◆ THE TASK
Transcribe the line holding "The height and" together with every line after it, through the end of the records, exactly and with no pictures.

◆ SUPPLIED INFORMATION
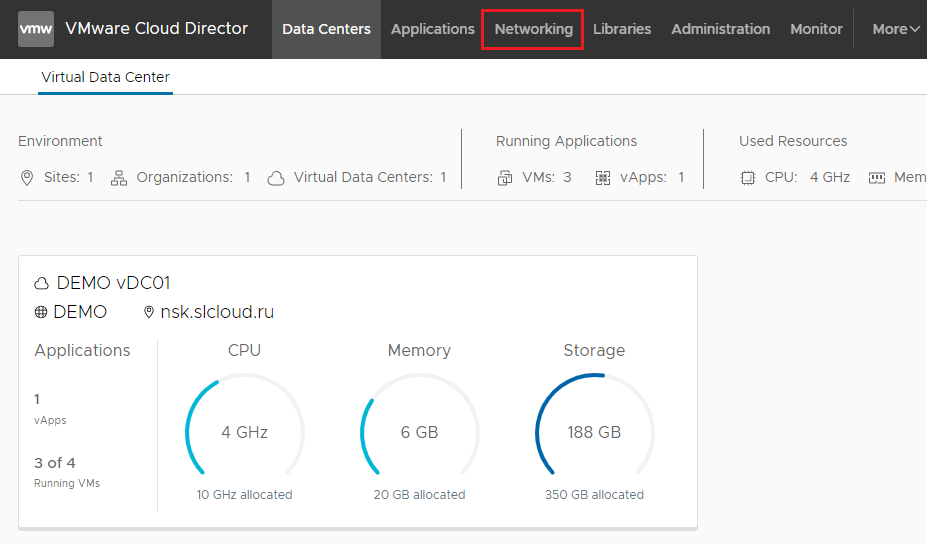Click the pin icon beside nsk.slcloud.ru
The width and height of the screenshot is (927, 544).
point(150,312)
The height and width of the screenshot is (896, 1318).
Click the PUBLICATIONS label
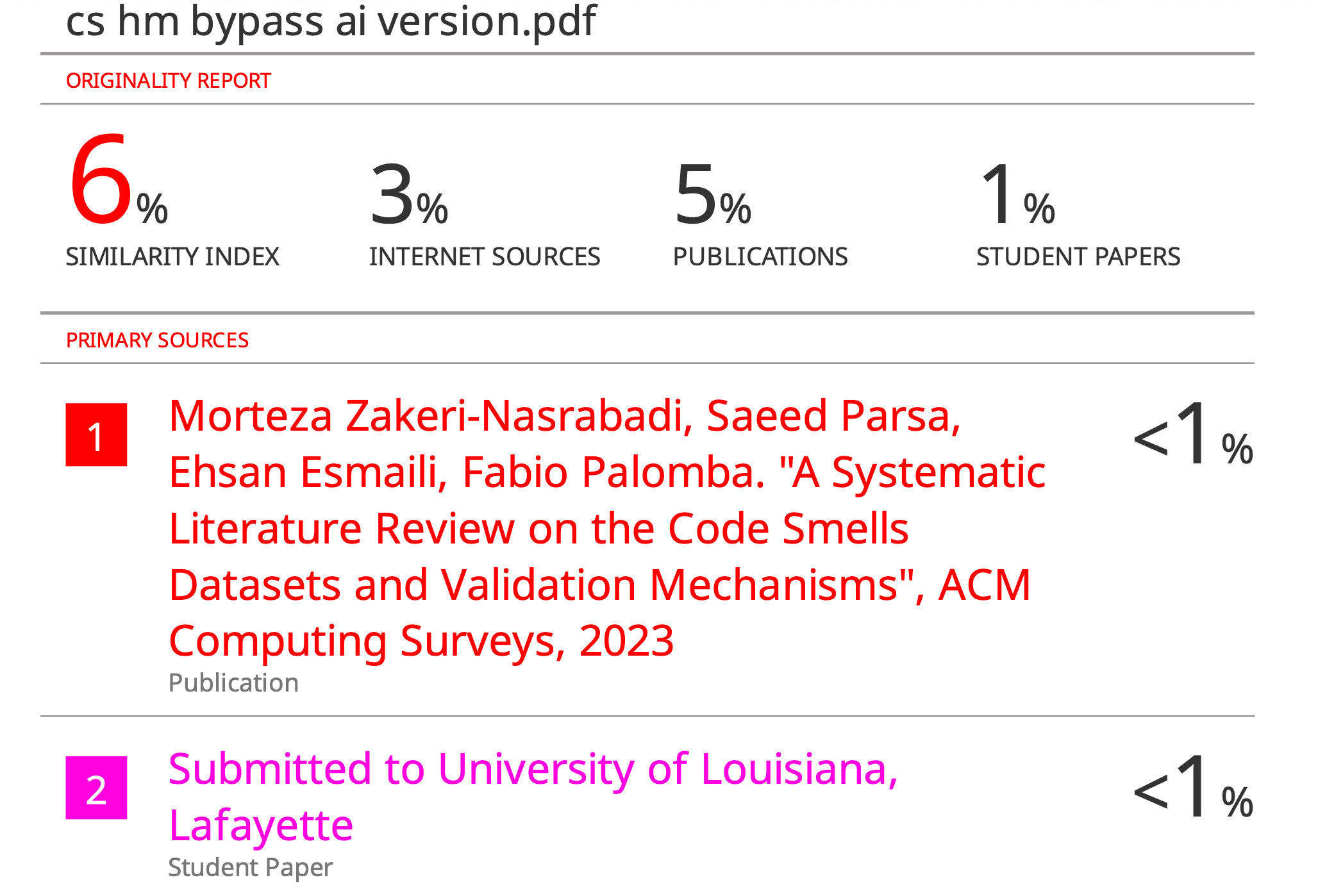click(x=760, y=257)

◆ EXERCISE OUTPUT
The height and width of the screenshot is (896, 1318).
Click the PUBLICATIONS label
click(x=760, y=257)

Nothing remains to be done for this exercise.